広義の国防と狭義の国防という言葉を『ロンドン狂瀾』という書籍を通して知りました。第1次世界大戦の惨禍を教訓化し、国際的な諸問題を武力によってではなく、話し合いで解決しようという機運が高まり、1930年にロンドン海軍軍縮会議が開かれました。当時の日本の枢密院においては単に兵力による狭義の国防に対し、軍備だけではなく、国交の親善や民力の充実などを含む広義の国防の必要性を説く側との論戦があったことをその書籍で知りました。
軍国主義の時代と言われていた頃に広義の国防の必要性を説く議論があったことに驚きながら軍縮条約の意義を改めて理解していました。対米7割という保有割合は一見、日本にとって不利な条約のようですが、圧倒的な国力の差を考えた際、戦力の差を広げさせないという意味での意義を見出すことができるという話です。
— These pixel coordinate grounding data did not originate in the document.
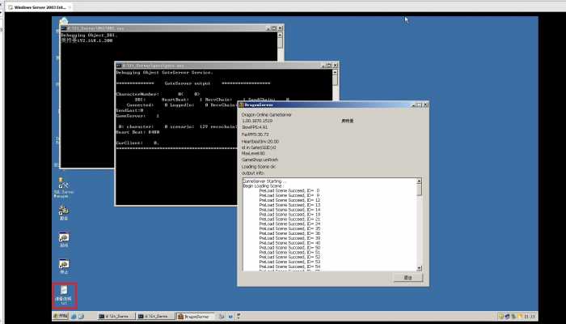Image resolution: width=566 pixels, height=324 pixels.
Task: Open the DBServer console system menu icon
Action: coord(64,29)
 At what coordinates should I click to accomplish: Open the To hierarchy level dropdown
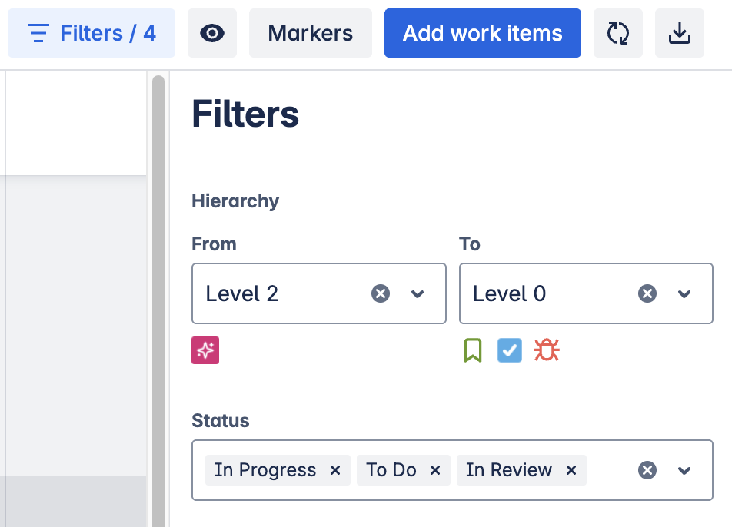684,294
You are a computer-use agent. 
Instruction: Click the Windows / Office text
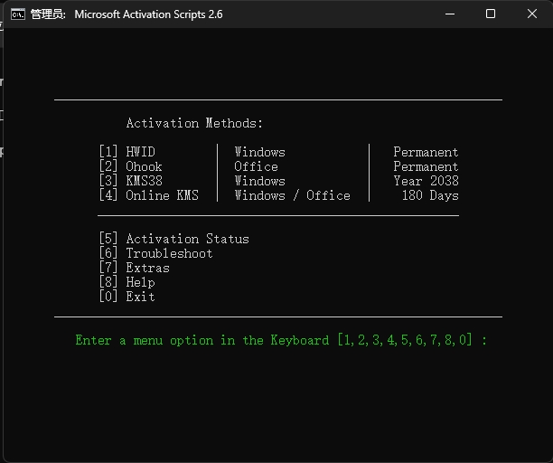(292, 195)
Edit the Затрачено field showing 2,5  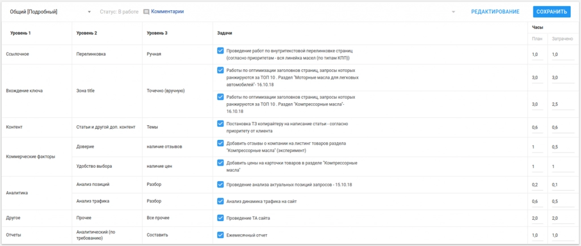point(563,105)
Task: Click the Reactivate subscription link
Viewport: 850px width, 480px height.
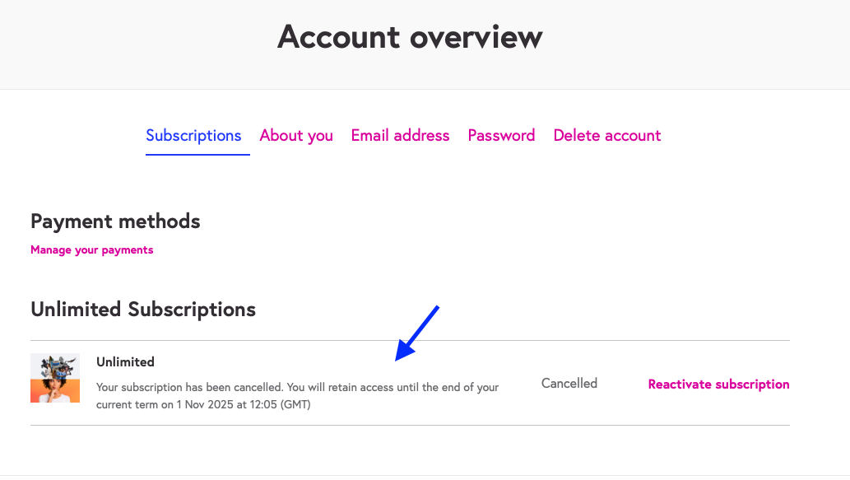Action: tap(719, 384)
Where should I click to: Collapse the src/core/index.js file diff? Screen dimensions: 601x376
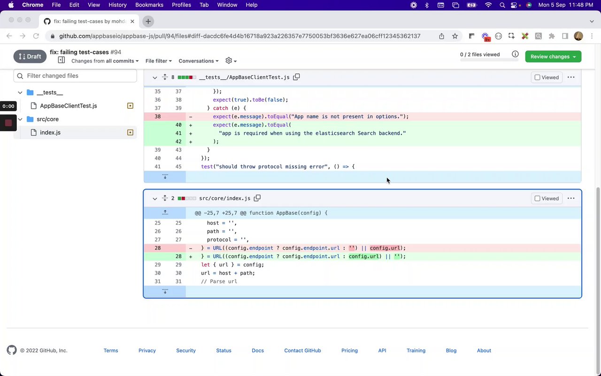pyautogui.click(x=154, y=198)
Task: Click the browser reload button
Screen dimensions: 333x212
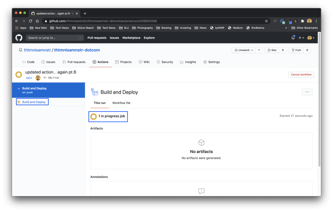Action: click(31, 21)
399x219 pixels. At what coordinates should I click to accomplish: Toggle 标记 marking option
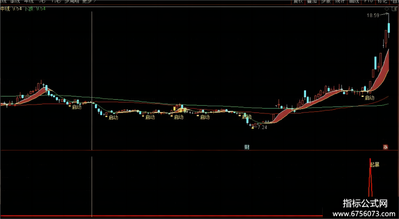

加えて、アメリカとの摩擦を解消し、膨大な国家予算を必要とする建艦競争を抑え、その浮いた分による減税等で民力を休め、経済を建て直すためにも締結を強く望んでいたという史実を知り、感慨を深めていました。「もっと軍艦が必要だ」「もっと大砲が必要だ」という軍部の要求を呑み続け、国家財政が破綻してしまっては「骸骨が砲車を引くような不条理な事態になりかねない」という記述には、思わず目が留まっていました。
「『ウクライナにいたら戦争が始まった』から思うこと」という記事タイトルのもと非常に長い記事内容となっています。主人公の「もう誰にもこんな過酷な目に遭ってほしくない」という願いがかなうためには、どのような「答え」が正解に近付くのか、今、岸田政権の進めている動きが望ましいことなのかどうか、 私たちに問われています。
実は小林よしのりさんの『ウクライナ戦争論』も読み終えていたため、少し触れてみようと考えていました。たいへん長い新規記事となっているため、ここで今回は一区切り付け『反撃能力の是非、識者に聞く』という記事に綴られた論点の紹介をはじめ、機会を見ながら改めて取り上げさせていただきます。